CHEYENNE — Bigger, more efficient equipment will allow an electric utility to redevelop Wyoming's first commercial wind farm so it produces the same amount of power with far fewer turbines, an example of the growing feasibility of renewable energy in the top U.S. coal-mining state.

Portland, Oregon-based PacifiCorp plans to replace 68 wind turbines at the Foote Creek I wind farm with 13 turbines. The wind farm atop the barren and blustery ridge called Foote Creek Rim west of Cheyenne will continue to generate about 41 megawatts, or enough electricity to power nearly 20,000 homes.

Solar power often gets attention for efficiency gains but many U.S. utilities also are working to squeeze more megawatts out of wind, PacifiCorp spokesman Spencer Hall said.

"Just imagine buying a new cellphone today versus in '98," Hall said, referring to when the wind farm's first turbines were installed. "It's becoming a thing where we can't even get labor on some of them, there are so many projects going on."

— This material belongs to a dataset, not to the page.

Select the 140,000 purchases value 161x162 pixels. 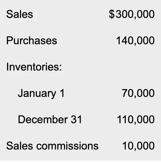135,41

PacifiCorp has 1.9 million customers in Wyoming, Utah, Idaho, Washington state, Oregon, and California and wants to get more electricity from wind power in the years ahead, while reducing what it generates from coal.

Environmental groups are waiting for an October announcement by PacifiCorp outlining its future plans for coal-fired power. PacifiCorp has been weighing whether to shut down as many as nine coal-fired generating units at power plants in Colorado and Wyoming over the next several years.

"All indications are showing it will include some early retirements on at least some of the units," said Hall.

Increasingly efficient renewables and inexpensive gas-fired electricity are bad news for Wyoming's coal mining industry, which employs about 4,700 miners and supplies over 40 percent of U.S. coal. Several bankruptcies, including one that shut down two of the top-producing U.S. coal mines in the state's northeastern Powder River Basin area of rolling grasslands, have hit the industry in recent years.

At Foote Creek Rim, PacifiCorp plans to replace its 600-kilowatt Mitsubishi wind turbines with 2- and 4-megawatt Vestas turbines. The Vestas turbines will have larger blades spanning 120 yards and 149 yards.

As the new turbines go up, the existing ones will be decommissioned next April.

The redevelopment includes PacifiCorp's buyout of another utility's 21 percent ownership stake in Foote Creek I. The Eugene Water & Electric Board will get $1.7 million for its share.

Other major wind projects in the works in Wyoming include Power Company of Wyoming's plans for a 3,000-megawatt wind farm about 50 miles  southwest of Foote Creek Rim.